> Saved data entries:
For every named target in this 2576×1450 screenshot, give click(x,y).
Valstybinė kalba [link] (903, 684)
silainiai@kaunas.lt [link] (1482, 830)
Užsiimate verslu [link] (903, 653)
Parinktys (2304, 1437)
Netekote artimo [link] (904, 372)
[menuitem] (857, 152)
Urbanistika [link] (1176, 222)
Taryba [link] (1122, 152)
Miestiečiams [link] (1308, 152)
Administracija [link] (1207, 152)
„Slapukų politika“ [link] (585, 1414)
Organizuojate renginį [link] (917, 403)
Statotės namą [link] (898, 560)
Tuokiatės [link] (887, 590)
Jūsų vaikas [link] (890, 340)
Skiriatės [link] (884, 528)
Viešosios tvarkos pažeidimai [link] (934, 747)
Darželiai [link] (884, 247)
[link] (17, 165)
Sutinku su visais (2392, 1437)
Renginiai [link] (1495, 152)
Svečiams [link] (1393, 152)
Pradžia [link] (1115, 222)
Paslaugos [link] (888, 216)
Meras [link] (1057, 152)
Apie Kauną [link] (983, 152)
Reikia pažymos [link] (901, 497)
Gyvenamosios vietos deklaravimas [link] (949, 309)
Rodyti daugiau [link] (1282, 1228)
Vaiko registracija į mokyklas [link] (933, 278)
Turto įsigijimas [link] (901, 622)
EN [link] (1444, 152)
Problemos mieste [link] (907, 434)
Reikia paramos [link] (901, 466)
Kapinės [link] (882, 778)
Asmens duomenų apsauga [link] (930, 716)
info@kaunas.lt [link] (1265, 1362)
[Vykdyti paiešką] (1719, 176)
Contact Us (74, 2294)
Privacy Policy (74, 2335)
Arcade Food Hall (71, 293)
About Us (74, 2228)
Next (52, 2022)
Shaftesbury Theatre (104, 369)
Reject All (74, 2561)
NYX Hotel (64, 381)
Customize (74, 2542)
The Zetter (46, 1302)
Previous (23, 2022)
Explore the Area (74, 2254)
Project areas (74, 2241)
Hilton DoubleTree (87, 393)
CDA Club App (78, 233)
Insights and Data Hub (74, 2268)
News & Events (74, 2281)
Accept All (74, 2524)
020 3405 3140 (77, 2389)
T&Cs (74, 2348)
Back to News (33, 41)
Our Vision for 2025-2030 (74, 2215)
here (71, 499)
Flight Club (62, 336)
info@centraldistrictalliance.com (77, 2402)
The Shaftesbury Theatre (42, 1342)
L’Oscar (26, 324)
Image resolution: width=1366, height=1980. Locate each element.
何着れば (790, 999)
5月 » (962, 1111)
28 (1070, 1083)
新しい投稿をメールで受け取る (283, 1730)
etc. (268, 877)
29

> THE PROBLEM: Look above for the line containing "Organizuojate renginį [link] (917, 403)". From there to the final line of the entries, repeat every line exactly.

> RESPONSE TO THIS TASK:
Organizuojate renginį [link] (917, 403)
Statotės namą [link] (898, 560)
Tuokiatės [link] (887, 590)
Jūsų vaikas [link] (890, 340)
Skiriatės [link] (884, 528)
Viešosios tvarkos pažeidimai [link] (934, 747)
Darželiai [link] (884, 247)
[link] (17, 165)
Sutinku su visais (2392, 1437)
Renginiai [link] (1495, 152)
Svečiams [link] (1393, 152)
Pradžia [link] (1115, 222)
Paslaugos [link] (888, 216)
Meras [link] (1057, 152)
Apie Kauną [link] (983, 152)
Reikia pažymos [link] (901, 497)
Gyvenamosios vietos deklaravimas [link] (949, 309)
Rodyti daugiau [link] (1282, 1228)
Vaiko registracija į mokyklas [link] (933, 278)
Turto įsigijimas [link] (901, 622)
EN [link] (1444, 152)
Problemos mieste [link] (907, 434)
Reikia paramos [link] (901, 466)
Kapinės [link] (882, 778)
Asmens duomenų apsauga [link] (930, 716)
info@kaunas.lt [link] (1265, 1362)
[Vykdyti paiešką] (1719, 176)
Contact Us (74, 2294)
Privacy Policy (74, 2335)
Arcade Food Hall (71, 293)
About Us (74, 2228)
Next (52, 2022)
Shaftesbury Theatre (104, 369)
Reject All (74, 2561)
NYX Hotel (64, 381)
Customize (74, 2542)
The Zetter (46, 1302)
Previous (23, 2022)
Explore the Area (74, 2254)
Project areas (74, 2241)
Hilton DoubleTree (87, 393)
CDA Club App (78, 233)
Insights and Data Hub (74, 2268)
News & Events (74, 2281)
Accept All (74, 2524)
020 3405 3140 (77, 2389)
T&Cs (74, 2348)
Back to News (33, 41)
Our Vision for 2025-2030 (74, 2215)
here (71, 499)
Flight Club (62, 336)
info@centraldistrictalliance.com (77, 2402)
The Shaftesbury Theatre (42, 1342)
L’Oscar (26, 324)
Image resolution: width=1366, height=1980. Locate each element.
何着れば (790, 999)
5月 » (962, 1111)
28 (1070, 1083)
新しい投稿をメールで受け取る (283, 1730)
etc. (268, 877)
29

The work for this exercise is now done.